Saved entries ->
■ ■ ■ ■ ■
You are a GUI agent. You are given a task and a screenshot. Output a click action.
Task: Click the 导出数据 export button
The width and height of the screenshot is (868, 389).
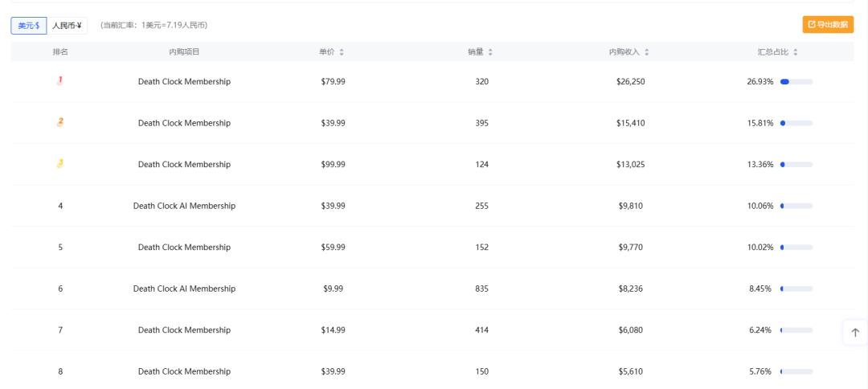[x=827, y=25]
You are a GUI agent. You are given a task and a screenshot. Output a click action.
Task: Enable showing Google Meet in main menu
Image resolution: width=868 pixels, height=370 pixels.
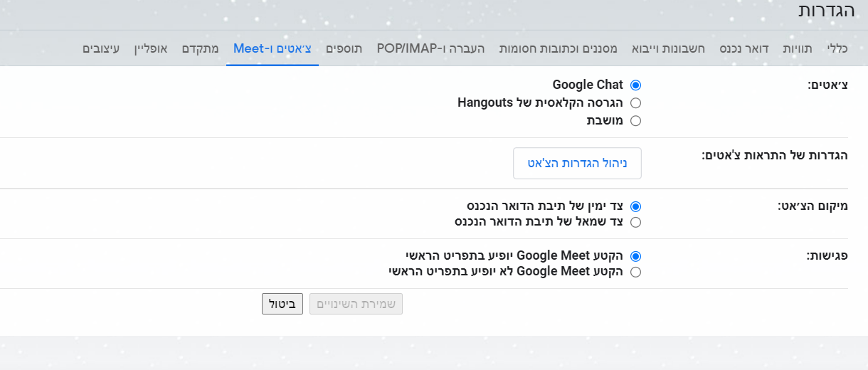[635, 256]
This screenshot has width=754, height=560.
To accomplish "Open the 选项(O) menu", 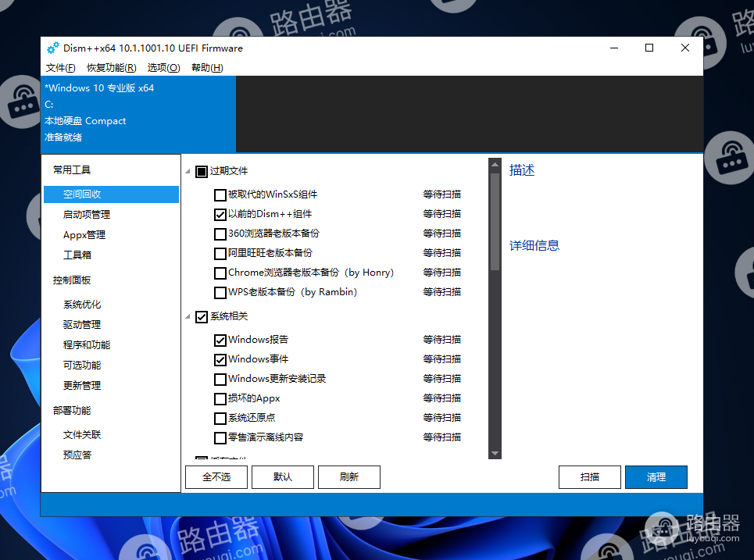I will coord(163,68).
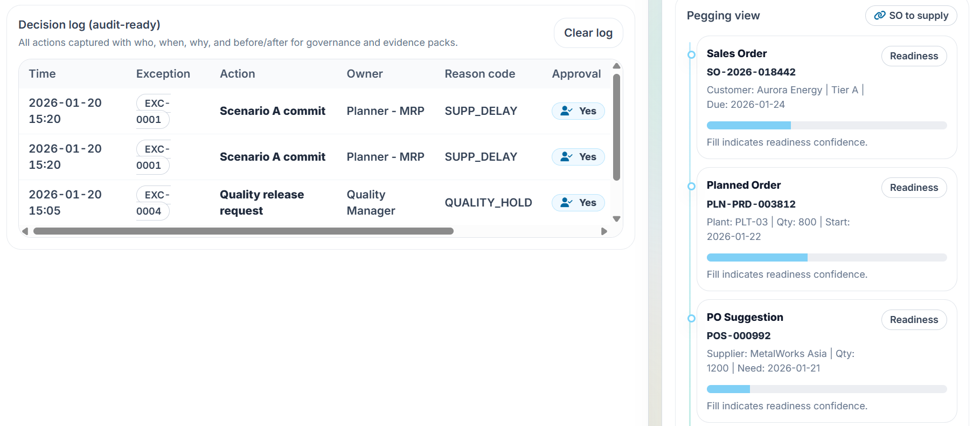Click the Sales Order readiness progress bar

coord(826,126)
■ ■ ■ ■ ■
PROBLEM DETAILS -> Using the data above, retype exactly and only the lines from the one containing "The width and" up to and including the one containing "This screenshot has width=754, height=560.", with no pictures carried over.

ANSWER TO THIS PROBLEM ->
The width and height of the screenshot is (868, 389).
[x=827, y=25]
You are a GUI agent. You are given a task and a screenshot. Output a click action.
Task: Enable showing Google Meet in main menu
Image resolution: width=868 pixels, height=370 pixels.
[635, 256]
This screenshot has width=754, height=560.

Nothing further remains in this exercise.